Womble's suggestions are excellent, and you should try those first, but if they don't fix it I have had this problem when a filesystem has become self-inconsistent (through flaky hardware, obscure kernel bugs, or even cosmic rays).

If you think it might be that, you can force a fsck on reboot by doing touch /forcefsck; reboot. Watch what it says at boot time, to see if the fsck picks up any inconsistencies.

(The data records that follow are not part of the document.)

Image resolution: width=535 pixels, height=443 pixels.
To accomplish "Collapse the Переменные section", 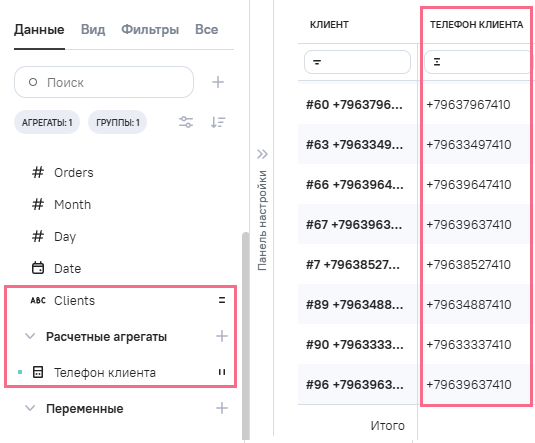I will pyautogui.click(x=30, y=408).
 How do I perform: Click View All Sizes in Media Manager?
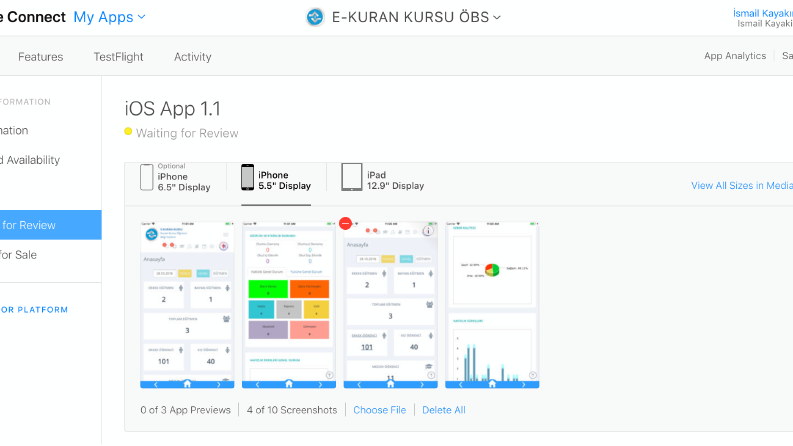click(x=742, y=186)
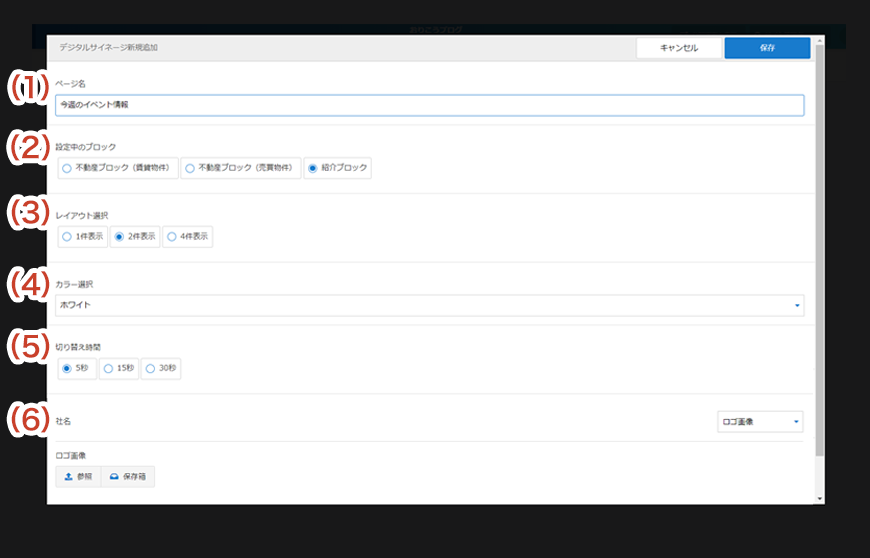Expand the 社名 ロゴ画像 dropdown
870x558 pixels.
760,422
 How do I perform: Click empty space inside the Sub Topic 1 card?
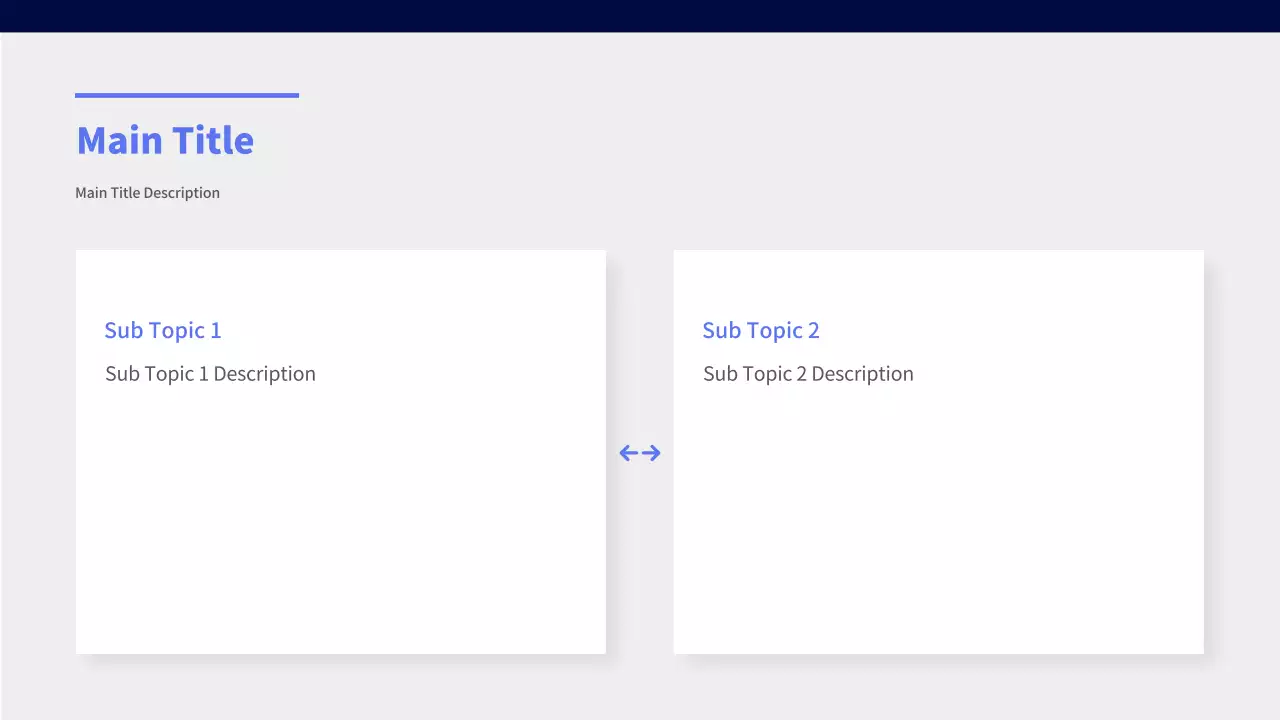[x=340, y=530]
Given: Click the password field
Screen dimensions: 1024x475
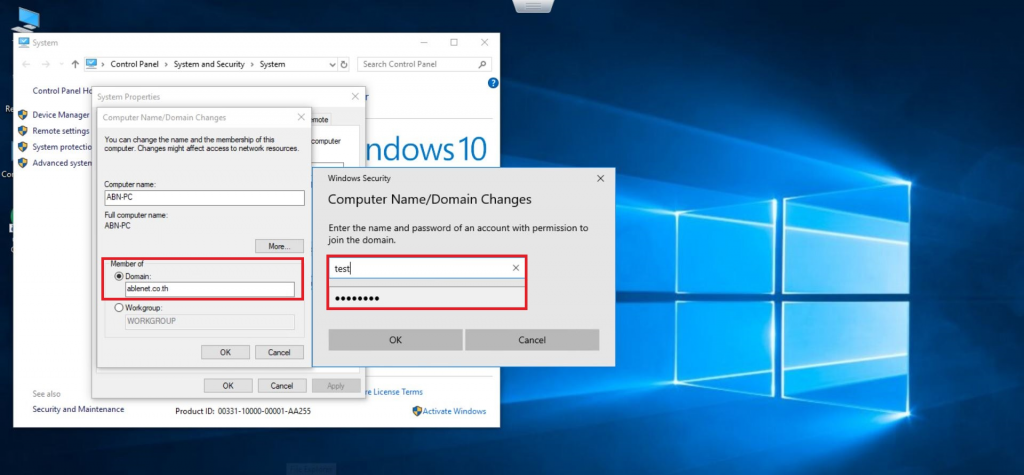Looking at the screenshot, I should (x=426, y=298).
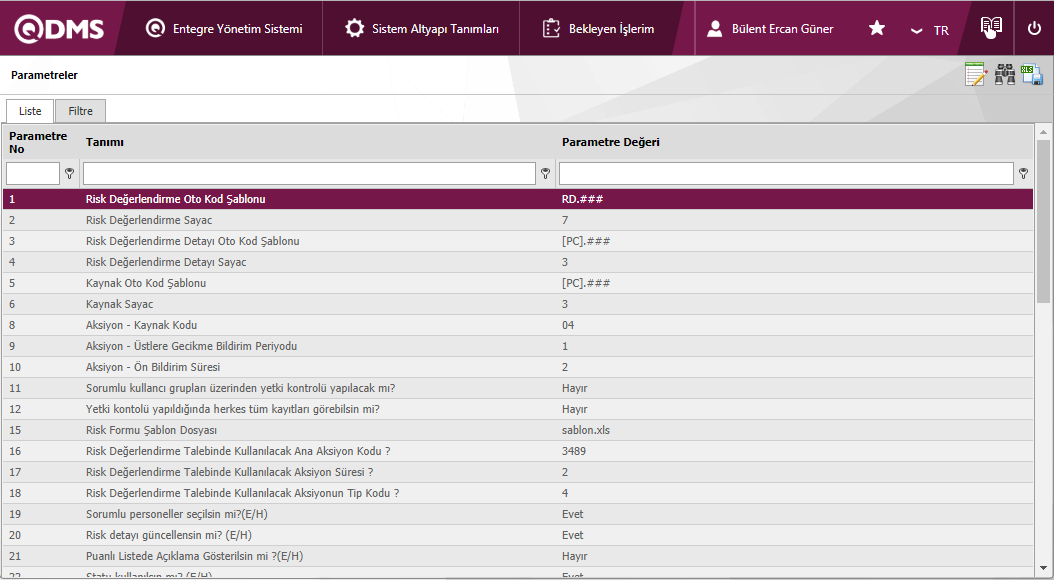Click the binoculars search icon
The image size is (1054, 580).
[x=1004, y=75]
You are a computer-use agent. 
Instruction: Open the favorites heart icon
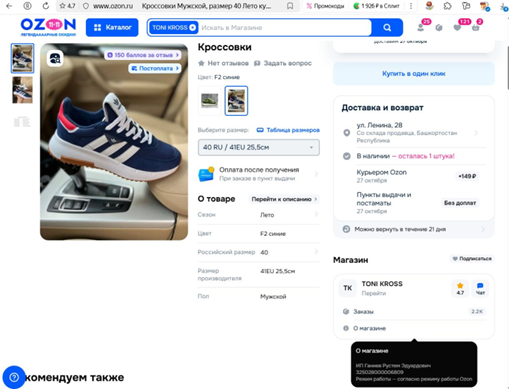pos(457,28)
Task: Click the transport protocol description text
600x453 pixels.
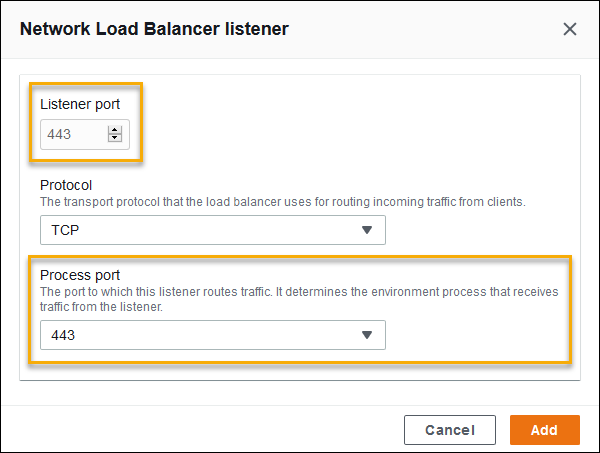Action: tap(282, 201)
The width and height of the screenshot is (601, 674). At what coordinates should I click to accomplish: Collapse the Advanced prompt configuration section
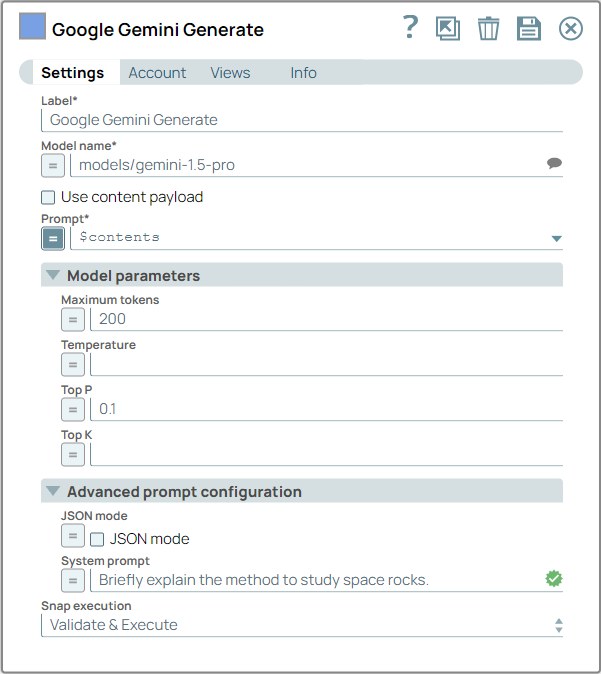51,492
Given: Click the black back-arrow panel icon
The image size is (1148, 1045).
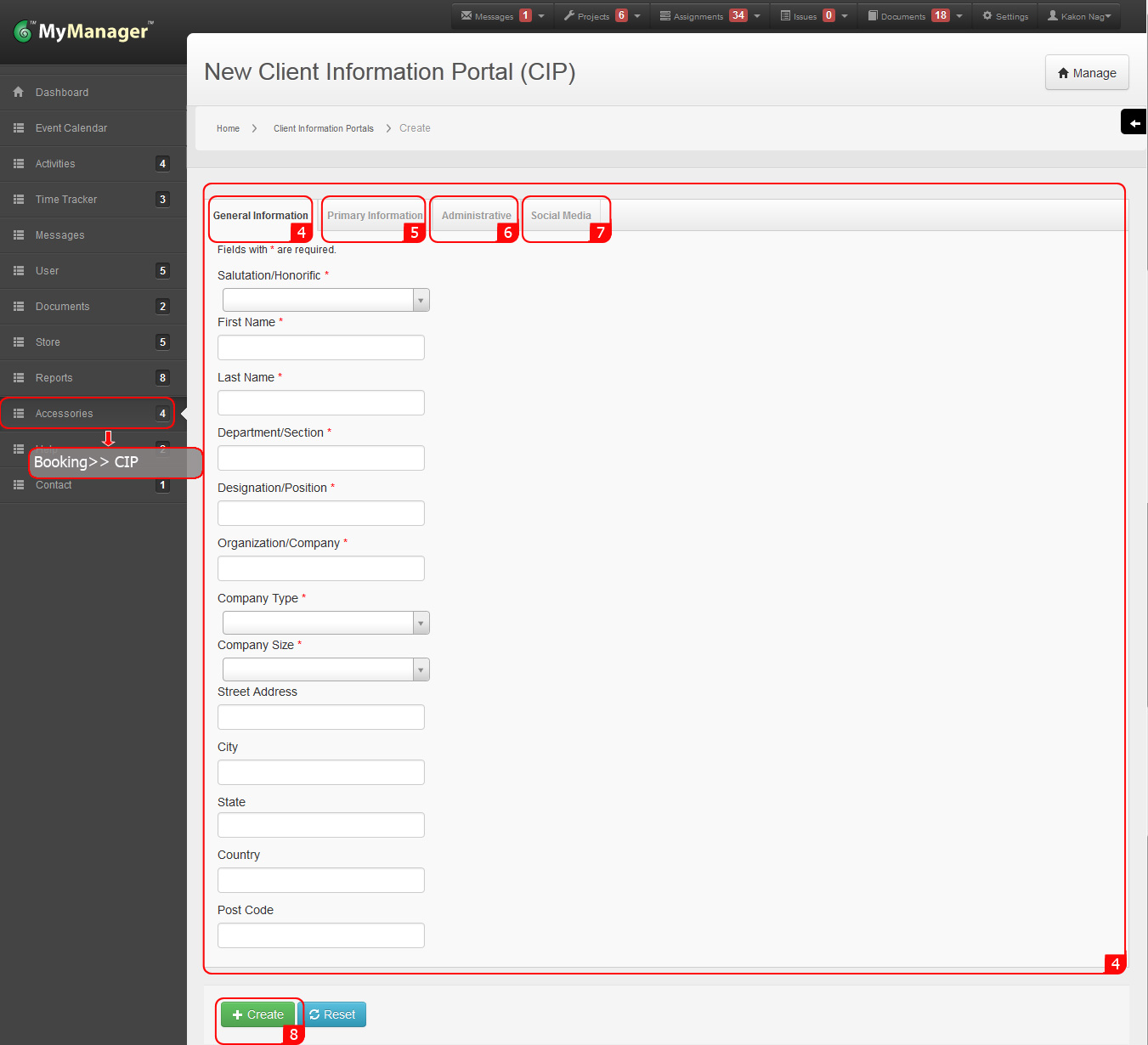Looking at the screenshot, I should coord(1134,123).
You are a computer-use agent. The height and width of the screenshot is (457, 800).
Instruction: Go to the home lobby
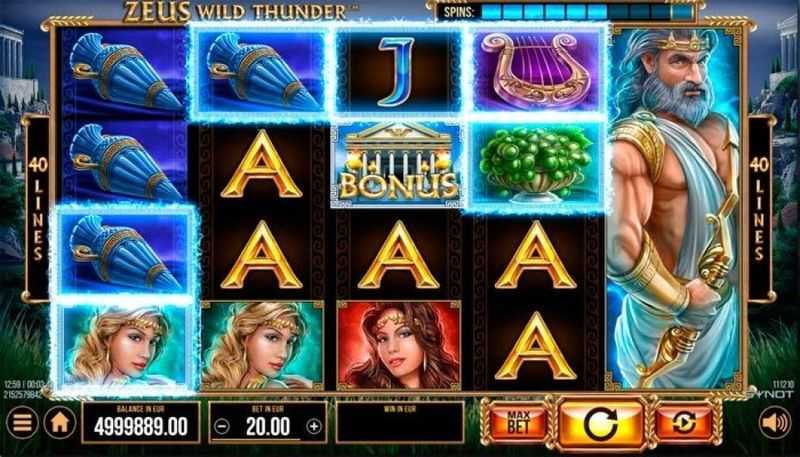coord(60,423)
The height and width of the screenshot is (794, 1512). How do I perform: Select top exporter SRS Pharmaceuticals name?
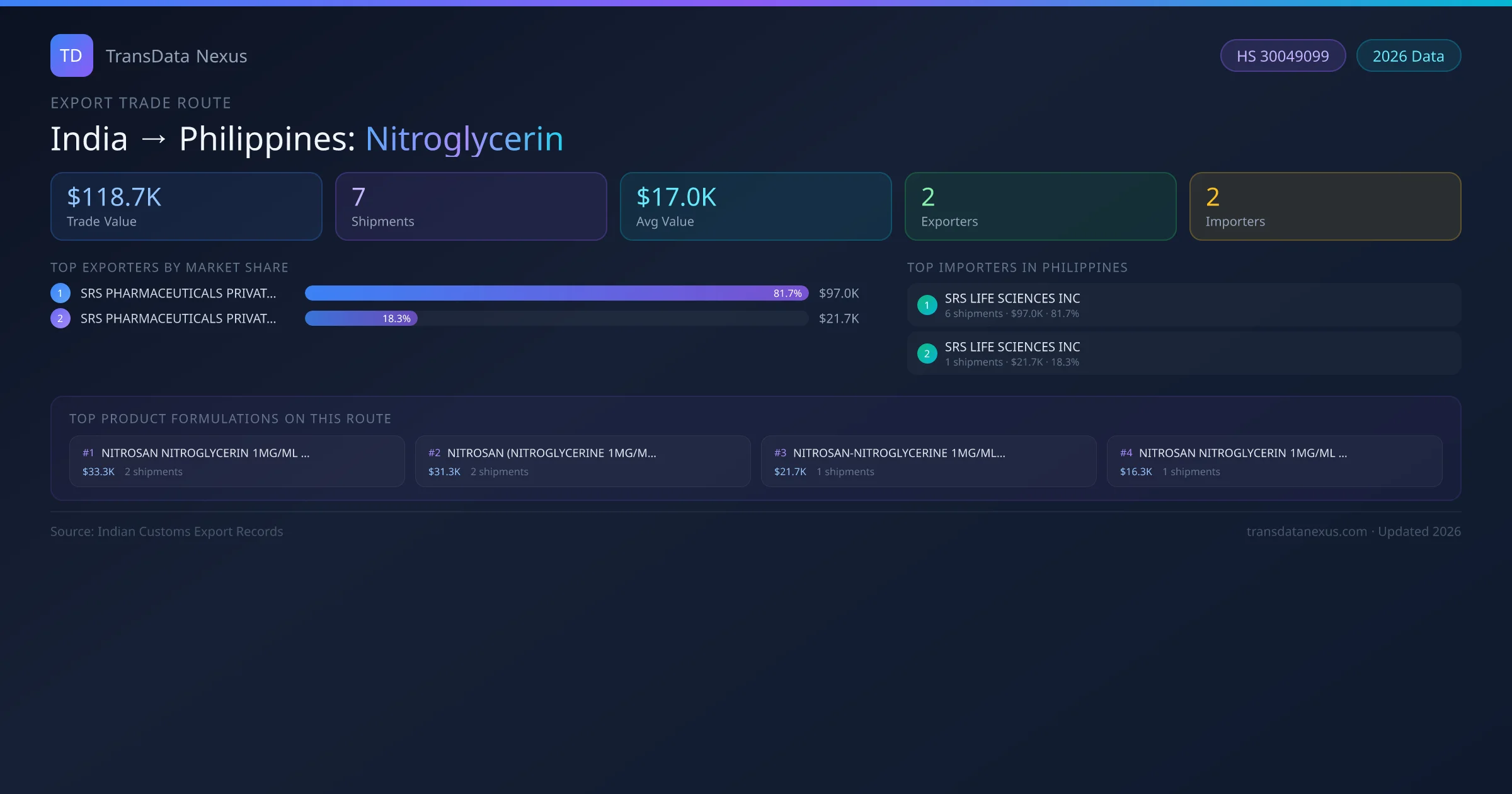178,292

Warning: this will fsck all the filesystems attached to the machine; do not do it if you also have a multi-petabyte disc array attached, it may take days. fscking filesystems can also lead to data loss; if you really do have inconsistencies in your file system, e2fsck will change it from one that looks right but doesn't quite work, to one that works right but may not contain everything you expect.

MadHatter
  • 78,442
  • 20
  • 178
  • 229
1

I had the same exact symptoms that you described. To fix the problem all I had to do was fix the DNS server addresses. We had moved the NAS to a new network, which required updating the DNS server addresses. The addresses were statically assigned, but in the QNAP web interface I updated it to automatically assign.

Nick
  • 11
  • 1
-2

Running strace ls /var/www/ will give you hind of what is wrong. I had similar issue for / dir and using strace I was able to locate it was a NAS mount which caused it. Unmounting that NAS fixed the issue.